• _ABOUT THIS EXERCISE_
Search the data for the string "computer" and copy each line where it turns up.

Dataset entries
[Start of section]

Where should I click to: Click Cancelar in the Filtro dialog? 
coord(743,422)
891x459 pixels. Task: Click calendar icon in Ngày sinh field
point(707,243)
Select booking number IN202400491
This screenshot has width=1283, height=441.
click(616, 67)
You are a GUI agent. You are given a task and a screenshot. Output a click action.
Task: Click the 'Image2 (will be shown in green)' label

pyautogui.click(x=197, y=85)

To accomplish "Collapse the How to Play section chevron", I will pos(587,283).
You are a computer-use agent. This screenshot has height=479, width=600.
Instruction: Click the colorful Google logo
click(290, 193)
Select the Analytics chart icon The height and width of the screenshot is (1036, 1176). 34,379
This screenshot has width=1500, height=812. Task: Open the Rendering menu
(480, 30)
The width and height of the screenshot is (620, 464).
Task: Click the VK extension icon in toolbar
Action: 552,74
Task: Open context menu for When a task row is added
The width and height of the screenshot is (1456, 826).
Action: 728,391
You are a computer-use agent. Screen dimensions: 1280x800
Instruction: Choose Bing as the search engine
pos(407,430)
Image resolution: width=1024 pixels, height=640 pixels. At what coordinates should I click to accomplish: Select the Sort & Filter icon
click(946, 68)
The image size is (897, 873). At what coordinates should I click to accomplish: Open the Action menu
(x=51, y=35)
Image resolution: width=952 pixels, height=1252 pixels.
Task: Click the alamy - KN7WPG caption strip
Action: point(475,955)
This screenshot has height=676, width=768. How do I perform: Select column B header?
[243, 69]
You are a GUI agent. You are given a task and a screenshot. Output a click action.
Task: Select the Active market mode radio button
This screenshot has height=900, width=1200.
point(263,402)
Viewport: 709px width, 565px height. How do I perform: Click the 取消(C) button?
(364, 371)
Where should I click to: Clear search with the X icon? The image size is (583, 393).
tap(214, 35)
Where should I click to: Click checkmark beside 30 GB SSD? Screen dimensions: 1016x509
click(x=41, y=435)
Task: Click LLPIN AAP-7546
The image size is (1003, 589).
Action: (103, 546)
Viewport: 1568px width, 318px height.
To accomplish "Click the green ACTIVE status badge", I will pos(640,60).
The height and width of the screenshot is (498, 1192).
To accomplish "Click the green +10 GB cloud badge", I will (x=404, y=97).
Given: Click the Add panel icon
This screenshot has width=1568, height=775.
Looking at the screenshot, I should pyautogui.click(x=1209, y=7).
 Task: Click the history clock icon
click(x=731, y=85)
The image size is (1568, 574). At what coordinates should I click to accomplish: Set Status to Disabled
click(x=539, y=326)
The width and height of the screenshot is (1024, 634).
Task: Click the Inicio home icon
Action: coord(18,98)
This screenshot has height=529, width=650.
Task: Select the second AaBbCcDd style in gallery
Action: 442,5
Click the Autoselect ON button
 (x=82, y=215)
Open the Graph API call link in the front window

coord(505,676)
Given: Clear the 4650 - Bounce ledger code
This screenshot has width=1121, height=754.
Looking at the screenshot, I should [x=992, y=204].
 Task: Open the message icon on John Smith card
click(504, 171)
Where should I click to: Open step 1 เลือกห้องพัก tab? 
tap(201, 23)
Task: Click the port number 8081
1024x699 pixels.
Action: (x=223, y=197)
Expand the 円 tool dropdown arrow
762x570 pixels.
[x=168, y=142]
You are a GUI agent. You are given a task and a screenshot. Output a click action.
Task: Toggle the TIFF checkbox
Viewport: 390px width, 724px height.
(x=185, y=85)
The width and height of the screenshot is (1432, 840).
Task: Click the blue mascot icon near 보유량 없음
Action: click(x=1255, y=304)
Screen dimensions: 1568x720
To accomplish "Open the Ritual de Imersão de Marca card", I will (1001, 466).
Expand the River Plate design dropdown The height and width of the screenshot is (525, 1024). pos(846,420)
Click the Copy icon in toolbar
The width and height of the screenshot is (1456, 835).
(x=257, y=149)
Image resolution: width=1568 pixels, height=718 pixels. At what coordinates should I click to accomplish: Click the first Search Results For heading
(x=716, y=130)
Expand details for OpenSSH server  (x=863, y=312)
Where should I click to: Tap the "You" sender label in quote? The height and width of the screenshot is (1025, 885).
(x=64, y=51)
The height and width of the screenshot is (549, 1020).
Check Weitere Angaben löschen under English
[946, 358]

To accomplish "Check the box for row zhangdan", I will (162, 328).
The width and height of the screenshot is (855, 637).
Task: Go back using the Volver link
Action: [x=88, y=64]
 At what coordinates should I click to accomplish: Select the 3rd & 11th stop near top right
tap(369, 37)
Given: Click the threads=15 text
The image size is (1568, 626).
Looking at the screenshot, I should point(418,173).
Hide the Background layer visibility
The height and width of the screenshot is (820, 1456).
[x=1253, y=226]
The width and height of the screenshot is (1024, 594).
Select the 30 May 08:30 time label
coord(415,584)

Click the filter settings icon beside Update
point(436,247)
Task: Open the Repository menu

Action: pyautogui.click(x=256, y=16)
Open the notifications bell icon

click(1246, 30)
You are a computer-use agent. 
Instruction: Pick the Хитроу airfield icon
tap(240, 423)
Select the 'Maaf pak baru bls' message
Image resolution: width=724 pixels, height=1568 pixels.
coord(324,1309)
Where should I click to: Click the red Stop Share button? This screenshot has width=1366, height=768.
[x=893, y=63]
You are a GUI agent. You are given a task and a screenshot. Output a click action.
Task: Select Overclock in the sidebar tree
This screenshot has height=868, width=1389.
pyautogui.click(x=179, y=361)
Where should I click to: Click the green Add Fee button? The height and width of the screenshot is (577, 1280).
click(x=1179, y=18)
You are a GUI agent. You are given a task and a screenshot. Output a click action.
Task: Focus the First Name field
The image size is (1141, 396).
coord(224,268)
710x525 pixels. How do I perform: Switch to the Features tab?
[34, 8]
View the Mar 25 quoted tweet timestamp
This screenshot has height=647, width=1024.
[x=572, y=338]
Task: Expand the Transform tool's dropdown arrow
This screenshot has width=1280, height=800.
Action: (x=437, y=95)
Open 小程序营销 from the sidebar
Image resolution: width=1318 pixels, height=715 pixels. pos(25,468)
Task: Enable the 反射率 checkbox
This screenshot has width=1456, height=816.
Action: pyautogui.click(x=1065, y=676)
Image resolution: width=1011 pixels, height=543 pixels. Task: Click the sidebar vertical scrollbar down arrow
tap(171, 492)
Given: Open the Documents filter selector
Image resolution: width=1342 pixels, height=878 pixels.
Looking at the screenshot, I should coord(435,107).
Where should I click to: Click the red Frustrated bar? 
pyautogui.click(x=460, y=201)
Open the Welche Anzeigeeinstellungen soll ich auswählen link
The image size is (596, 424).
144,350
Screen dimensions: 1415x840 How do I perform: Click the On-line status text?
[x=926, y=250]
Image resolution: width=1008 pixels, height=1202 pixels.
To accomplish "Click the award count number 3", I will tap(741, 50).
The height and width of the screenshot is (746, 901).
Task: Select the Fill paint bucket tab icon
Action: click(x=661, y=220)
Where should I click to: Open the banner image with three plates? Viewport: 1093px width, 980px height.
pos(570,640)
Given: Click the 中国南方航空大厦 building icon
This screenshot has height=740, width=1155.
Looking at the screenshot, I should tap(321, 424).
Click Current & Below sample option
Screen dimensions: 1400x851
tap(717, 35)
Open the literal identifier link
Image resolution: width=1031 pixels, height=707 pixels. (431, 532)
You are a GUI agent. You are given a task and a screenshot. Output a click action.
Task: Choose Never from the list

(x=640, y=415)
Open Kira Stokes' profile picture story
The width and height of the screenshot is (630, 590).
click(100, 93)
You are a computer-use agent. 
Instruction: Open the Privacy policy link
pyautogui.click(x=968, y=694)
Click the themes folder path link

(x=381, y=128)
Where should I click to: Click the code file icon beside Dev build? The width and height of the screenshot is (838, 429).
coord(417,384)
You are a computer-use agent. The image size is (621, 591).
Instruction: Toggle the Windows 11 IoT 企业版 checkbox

[End of section]

• _TASK RESPONSE_
You are a computer-use agent. This screenshot has height=479, width=600.
You are a computer-use agent. Screen dimensions: 1280x800
You are a computer-use agent. 
You are a computer-use agent. 
You are a computer-use agent. The image size is (621, 591).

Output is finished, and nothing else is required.